"A novel immune deficient mouse model of Sanfilippo Syndrome for human stem cell therapeutic modeling"
Host Mentor: Jan Nolta, Director UC Davis Stem Cell Program and Institute for Regenerative Cures UC Davis Medical Center
In Dr. Nolta’s lab, we are developing novel immune deficient mouse models for use in human stem cell research. The goal of our project is to verify human Mesenchymal Stem Cells (hMSCs) transduced with a lentiviral plasmid containing a working copy of N-Sulfoglucosamine Sulfohydrolase (SGSH) cDNA (hMSC-SGSH) as a therapeutic for direct application and amelioration of Sanfilippo in a novel immune deficient disease mouse model. Sanfilippo Syndrome, is an autosomal recessive neurodegenerative lysosomal storage disorder which currently has no cure or effective treatment. This fatal disorder results from a genetic defect at the SGSH locus of chromosome 17 leading to absence of Sulfamidase enzymatic activity in the lysosomes of affected cells and subsequent buildup of highly sulfated heparan sulfate in the CNS. Current management strategies for lysosomal storage disorders include enzyme replacement therapy (ERT) through recombinant enzyme injection. However, due to the blood-brain barrier this therapeutic remains unsuccessful in ameliorating disorders affecting the CNS. As a result, no treatment is available for Sanfilippo. In order to determine efficacy of hMSCs for ERT in the CNS we will be utilizing an in vivo disease model. However, one of the main difficulties in translational disease modeling in vivo is the production of an accurate disease model which allows for xenotransplantation of human cell-based therapeutics.
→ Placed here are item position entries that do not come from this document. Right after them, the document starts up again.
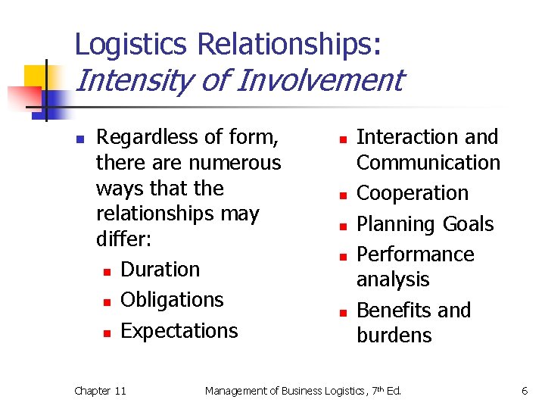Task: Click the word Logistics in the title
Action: pos(131,45)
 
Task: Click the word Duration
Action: pos(160,270)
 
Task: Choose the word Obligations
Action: pos(172,300)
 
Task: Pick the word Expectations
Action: pos(179,331)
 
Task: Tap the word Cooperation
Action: pos(413,193)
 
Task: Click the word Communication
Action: pos(428,163)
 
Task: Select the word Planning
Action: pos(398,224)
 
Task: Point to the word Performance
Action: pos(415,254)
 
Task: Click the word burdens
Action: pos(394,336)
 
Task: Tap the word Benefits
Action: pos(393,311)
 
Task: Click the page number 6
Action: pos(524,391)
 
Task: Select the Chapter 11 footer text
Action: pos(100,391)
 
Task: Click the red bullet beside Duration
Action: pos(107,271)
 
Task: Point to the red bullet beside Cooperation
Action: pos(342,195)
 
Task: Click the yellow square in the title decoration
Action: pos(36,76)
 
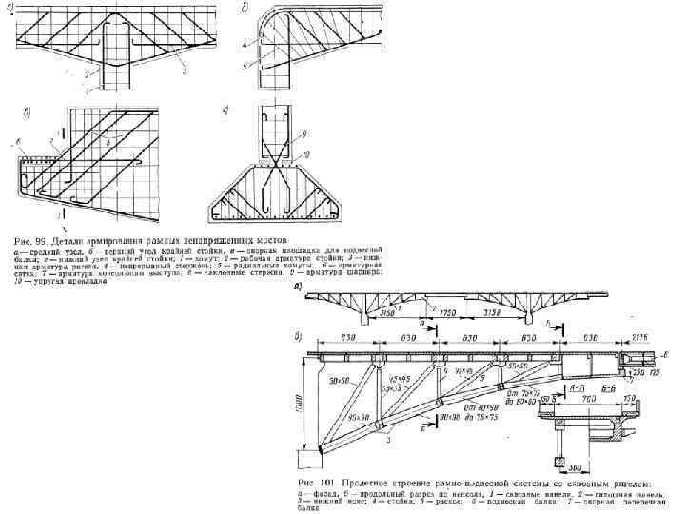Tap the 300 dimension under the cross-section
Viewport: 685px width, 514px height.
(577, 468)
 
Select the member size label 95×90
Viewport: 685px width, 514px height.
(361, 416)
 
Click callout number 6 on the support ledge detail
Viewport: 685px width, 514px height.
(18, 142)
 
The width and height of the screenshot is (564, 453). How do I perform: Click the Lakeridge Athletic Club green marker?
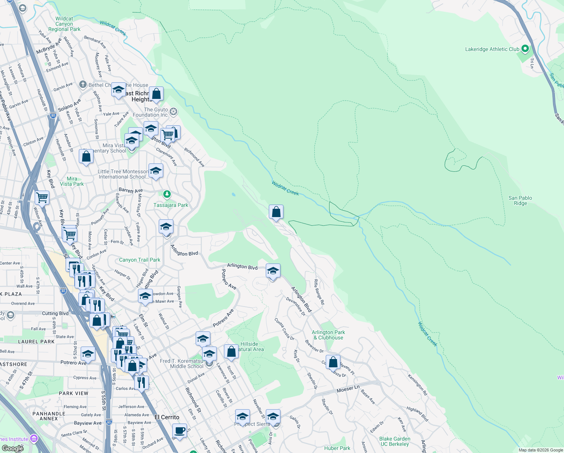(525, 49)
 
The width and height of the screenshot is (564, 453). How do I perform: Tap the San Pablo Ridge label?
(520, 200)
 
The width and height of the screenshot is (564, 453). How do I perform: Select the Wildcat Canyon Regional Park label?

Thus, for my project we will; (1) characterize neurological, morphological and behavioral disease phenotypes present in a B6.Cg-Sgshmps3a/PstJ mouse strain containing a spontaneous mutation at the SGSH locus; (2) produce a novel immune deficient Sanfilippo mouse model displaying these phenotypes through a 4 generation backcross of B6.Cg-Sgshmps3a/PstJ with B6.129S-Rag2tm1Fwa Cd47tm1Fpl Il2rgtm1Wjl/ mice containing targeted mutations in interleukin 2 receptor gamma chain (IL2rg) and recombination activating gene (Rag2); and (3) generate cultures of hMSCs transduced with our lentiviral SGSH construct (SGSH-hMSCs) which demonstrate elevated SGSH enzyme activity for further xenotransplantation in the CNS of our mouse model to test the hypothesis that these cells will cross-correct Sulfamidase deficient cells and lead to clearance of heparin sulfate from the CNS. The novel mouse model and our ongoing studies could lead to a potential therapeutic for Sanfilippo disease.